- _Work order_:
As soon as the line containing "The width and" appears, start repeating lines exactly and continue to the end of the entries; please skip pictures.

======

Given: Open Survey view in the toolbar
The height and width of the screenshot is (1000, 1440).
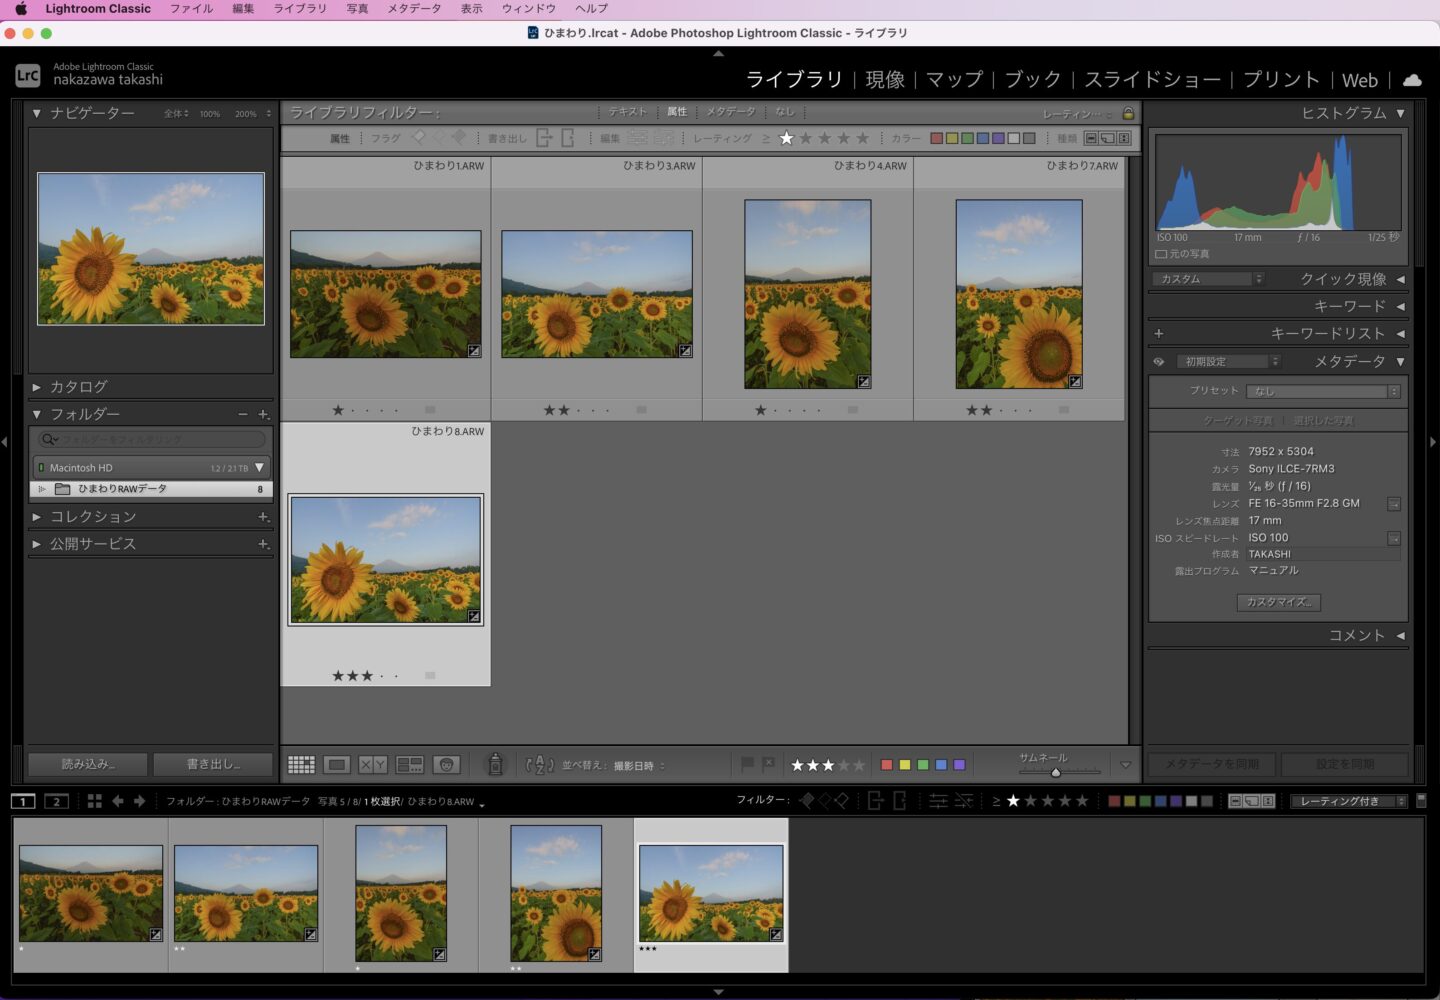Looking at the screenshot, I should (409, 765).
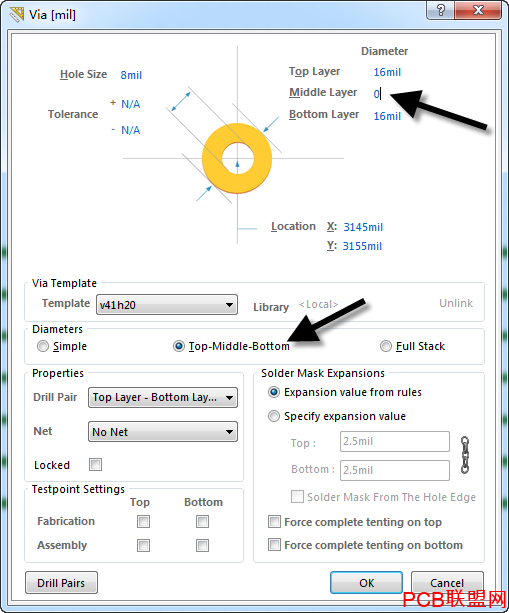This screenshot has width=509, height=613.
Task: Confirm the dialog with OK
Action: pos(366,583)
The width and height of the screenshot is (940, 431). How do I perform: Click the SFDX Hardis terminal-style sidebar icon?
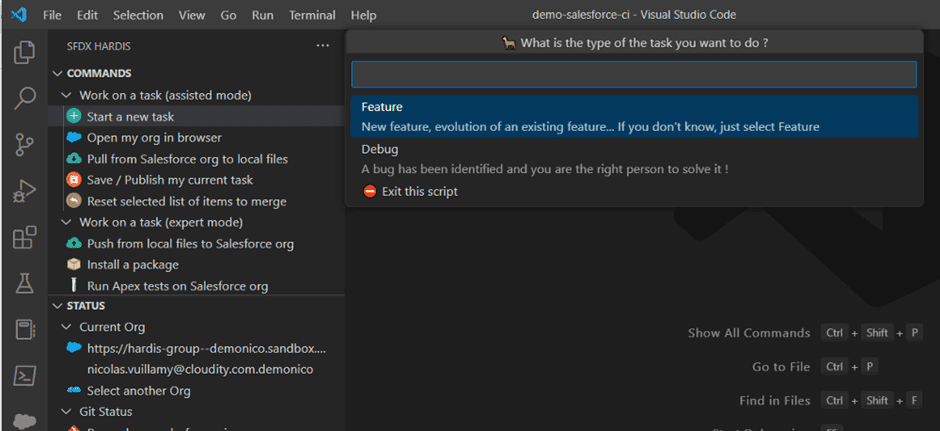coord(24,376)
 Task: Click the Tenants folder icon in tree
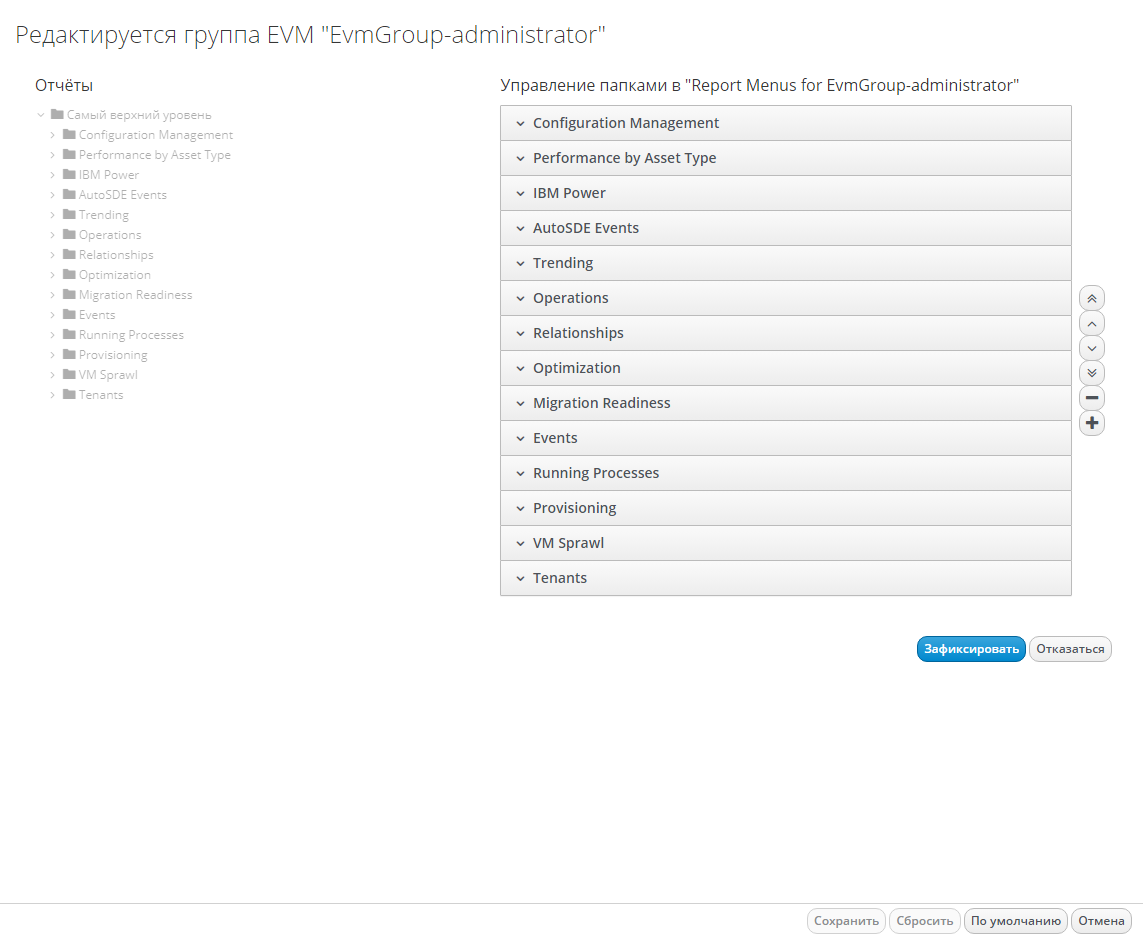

======

- _Expected output_:
The width and height of the screenshot is (940, 431). How do I perform: Click the SFDX Hardis terminal-style sidebar icon?
coord(24,376)
 Task: Click the Tenants folder icon in tree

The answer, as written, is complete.